Integrating Novels Into Any Subject

by | Jul 25, 2019 | Teaching Strategies | 0 comments

Hi everyone! Welcome back! 

Today is video six in my series of using novels in the classroom. 

In this video, I talk about how to integrate novels into any subect area, not just language arts. 

Want to watch the entire series now? You can! Click on this link to see all the videos!

See the video below!

Transcription of Video

Hi, I’m Amy Mezni from TeachingIdeas4U and I’m here today on day six of my series on teaching with novels to talk to you about how to integrate novels into any subject and why you should.

I did some reading and research on subjects that we don’t normally think of as using novels. And I actually found out that teachers are getting a great result from using novels as core curriculum in classes like math.

So let’s talk today about how you can make that work and the benefits that teachers are seeing. 

So why should teachers of nontraditional reading subjects (not language arts) go ahead and use novels? Well, teachers are reporting that they’re seeing kids really improve their core skills when they purposely find books that integrate the topic that they’re teaching with the storyline.

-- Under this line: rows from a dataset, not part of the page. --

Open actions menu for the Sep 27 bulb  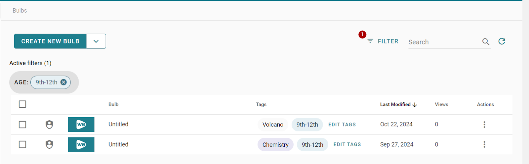[484, 144]
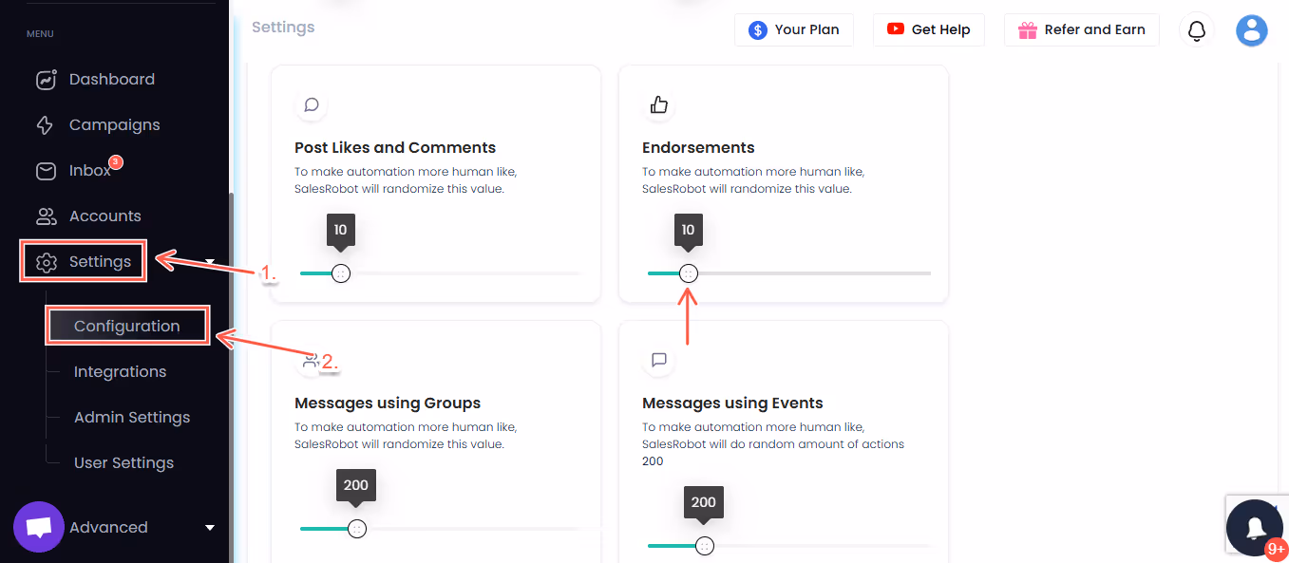This screenshot has height=563, width=1289.
Task: Open the support chat icon bottom-right
Action: click(1255, 527)
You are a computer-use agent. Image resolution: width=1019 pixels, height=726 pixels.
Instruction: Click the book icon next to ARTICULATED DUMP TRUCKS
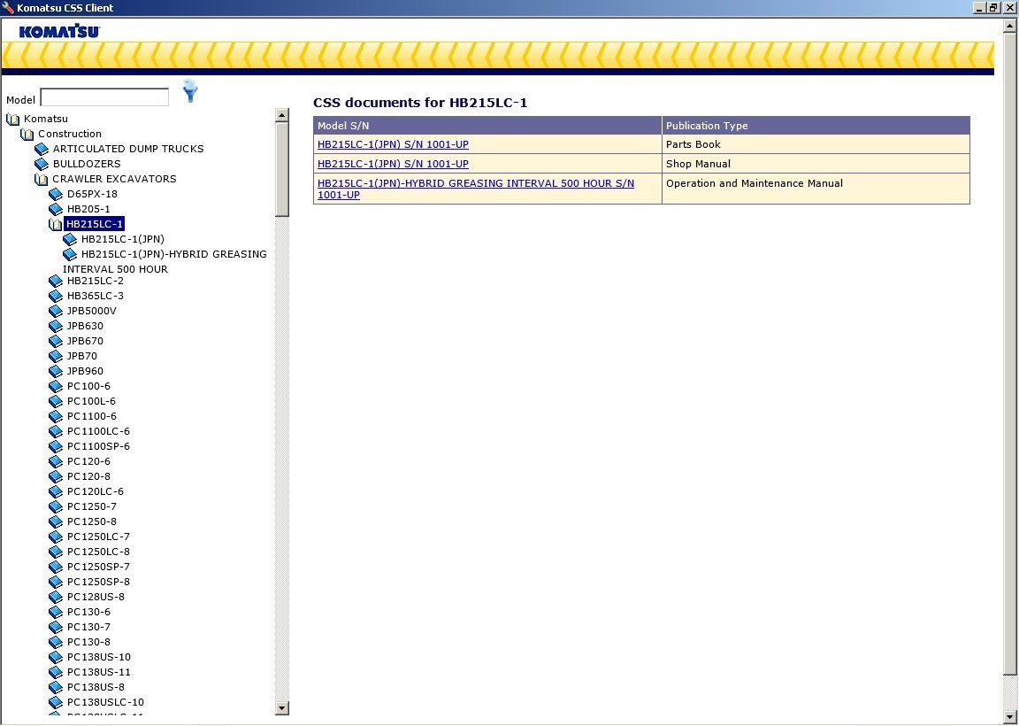(x=42, y=149)
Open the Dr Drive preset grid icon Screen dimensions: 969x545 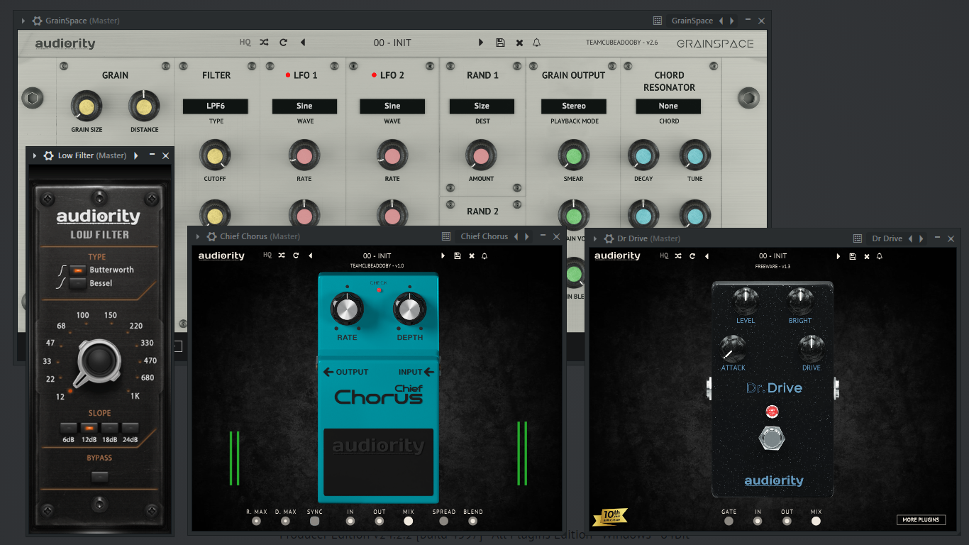pos(857,238)
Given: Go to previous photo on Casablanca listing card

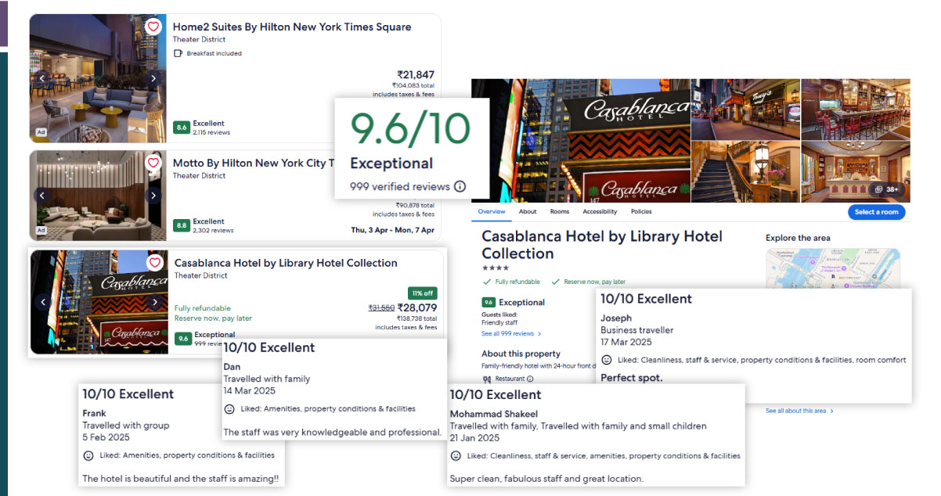Looking at the screenshot, I should (x=44, y=302).
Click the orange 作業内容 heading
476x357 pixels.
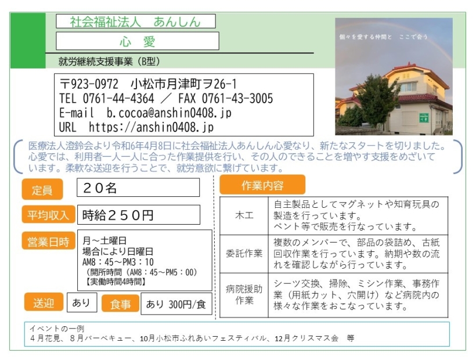(262, 185)
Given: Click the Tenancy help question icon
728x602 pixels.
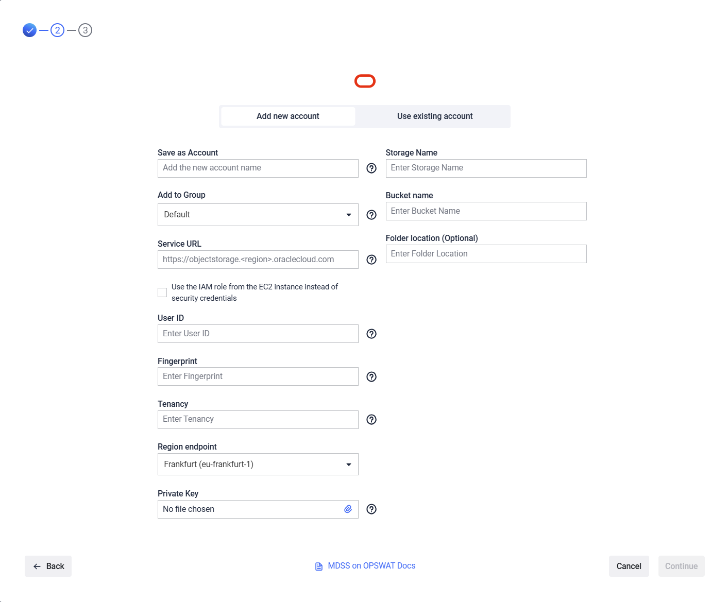Looking at the screenshot, I should 371,420.
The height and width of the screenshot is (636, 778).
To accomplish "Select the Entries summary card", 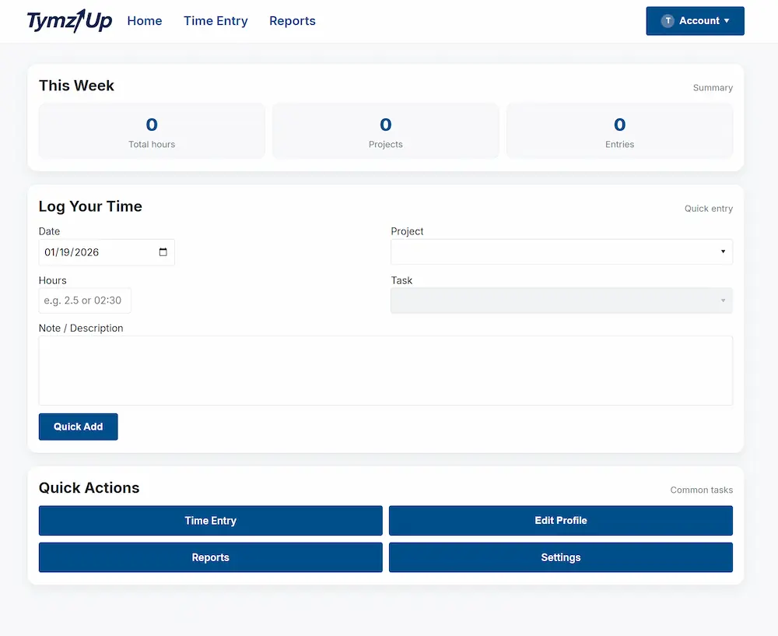I will pos(619,132).
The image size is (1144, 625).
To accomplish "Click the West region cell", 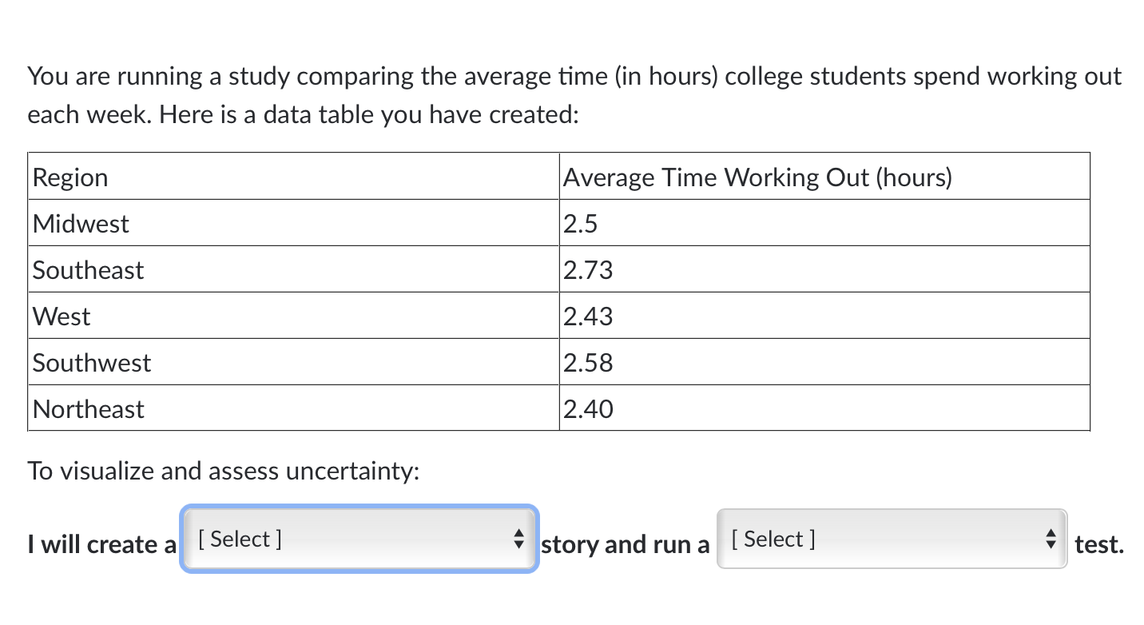I will point(293,316).
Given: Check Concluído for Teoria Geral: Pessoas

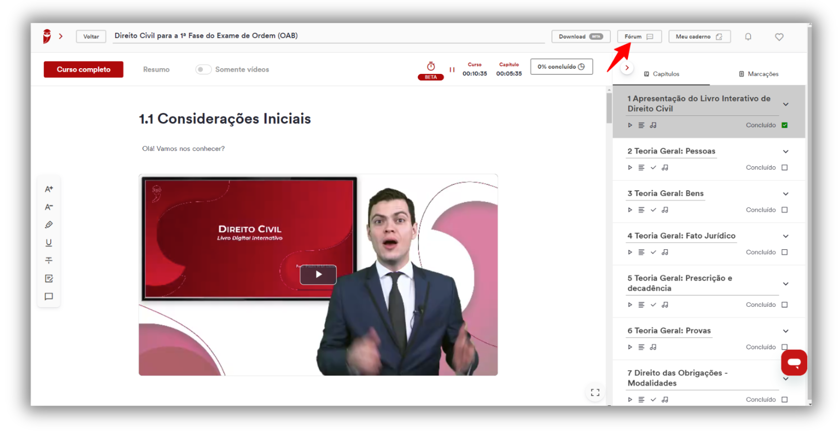Looking at the screenshot, I should (x=785, y=168).
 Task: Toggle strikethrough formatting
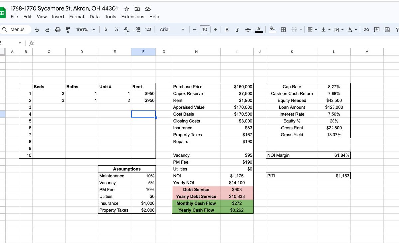point(248,29)
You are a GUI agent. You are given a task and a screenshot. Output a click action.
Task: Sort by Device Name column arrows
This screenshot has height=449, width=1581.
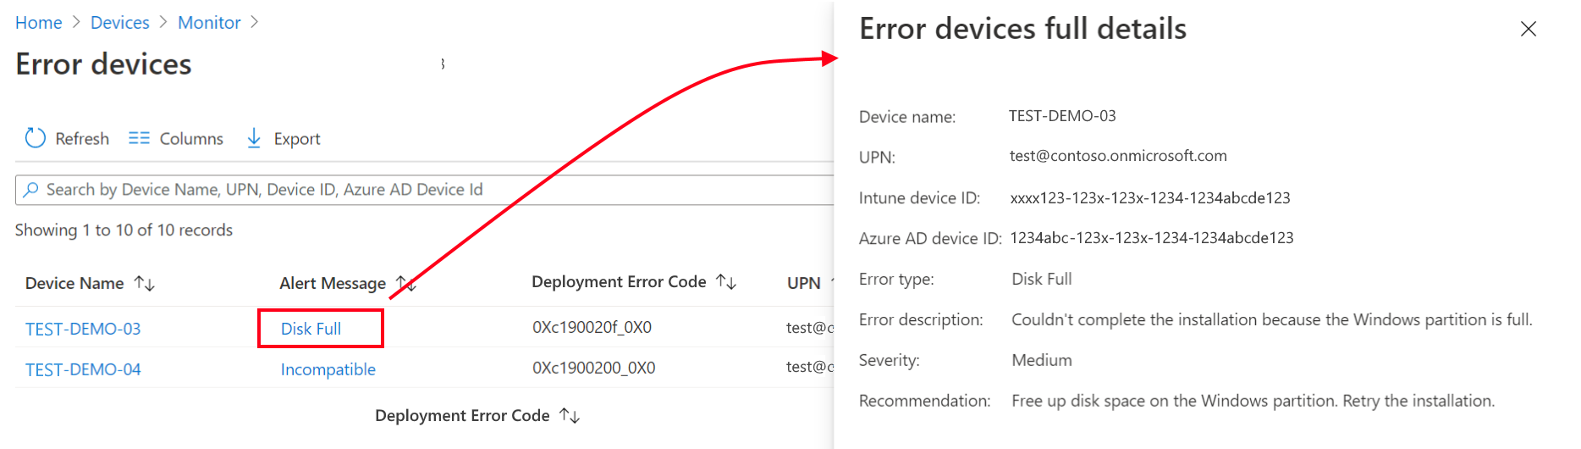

So, you get better engagement and through that engagement, students are improving skills. Who are you engaging? You’re engaging those kids who already come into your class thinking they don’t like the subject.

We’ve all had those kids, they either think social studies is boring or doesn’t apply to them or they hate math. They’re just not good at math or they don’t like science.

Sometimes you catch these kids who love to read, but they think they don’t like any of these other subjects. And then they get wrapped up in the story and they improve their core skills through the story.

So another thing that these teachers are reporting is that novels and close readings help students think about the subject in a different way. That’s another positive.

You’re looking at kids who might enjoy digging deep into a book or discussing a book or the teachers come up with questions to make the kids kind of think, well, how did the character use the math?

Or what was the benefit of the math? Or how has this happened in your life? So it makes the topic a little more relevant to kids. And so they’re getting that engagement.

How do they do it?

One thing that the teachers reported was that they have students write written reflections on the reading. They aren’t necessarily giving them a list of reading comprehension questions. That’s not what you’re assessing if you’re not a reading teacher.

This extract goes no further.